Being a trans* ally
So, your friend came out as trans* and you are open to all kinds of people, you just don’t know where to start. Your head is filled with question and you don’t want to offend or be insensitive. Well here are a few pointers to being a trans* ally, most of which come from personal experience.
- Don’t make jokes when they talk about a part of themselves you don’t understand. Especially if they are self self conscious of their identity. Wait for them to make the first joke and even then be cautious.
- If they are transmasculine dont talk about their feminine body traits, refrain from comments like “you’re such a girl”. If are transfeminine don’t talk about their masculine body traits, refrain from saying stuff along the lines of “you’re such a boy”. To trans* people it is almost like an attack on ones identity, even if you didn’t mean it as such and can trigger gender dysphoria.
- Use preferred pronouns. He/she/ze/their, it doesn’t matter the pronoun, if they ask you to use it, do your best to use it. If you mess up with it, move on, apologize and don’t make a big deal of it.

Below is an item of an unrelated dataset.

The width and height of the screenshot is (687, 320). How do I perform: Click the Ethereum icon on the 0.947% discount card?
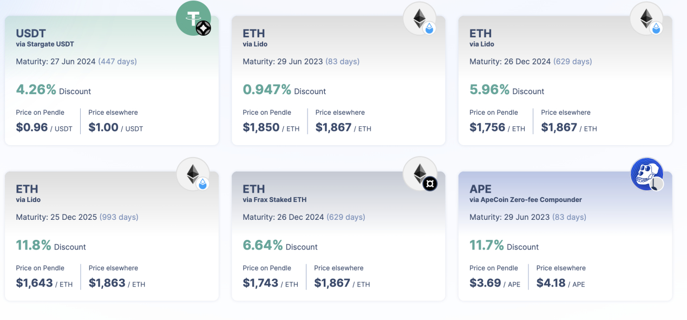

- Let them tell you their plans. Dont expect them to have SRS or HRT. Many trans* people don’t want to transition hormonally or surgically, as they are very big moves in their lives.
- Try to make a more gender inclusive environment for them. Refrain from “girls vs boys” situations.
- Be supportive of their choices. Its a long process of deciding how you want to express your gender, especially for non-binary. Don’t expect anything out their identity (if they are a trans woman, they don’t have to wear dresses/ be super “girly”) and let them do what they want. Side note: Let everyone wear what they want, don’t judge, boys can wear dresses.
Those are just a few, feel free to ask me anything about trans* identities or situations. I dont know everything, but I do have personal experience.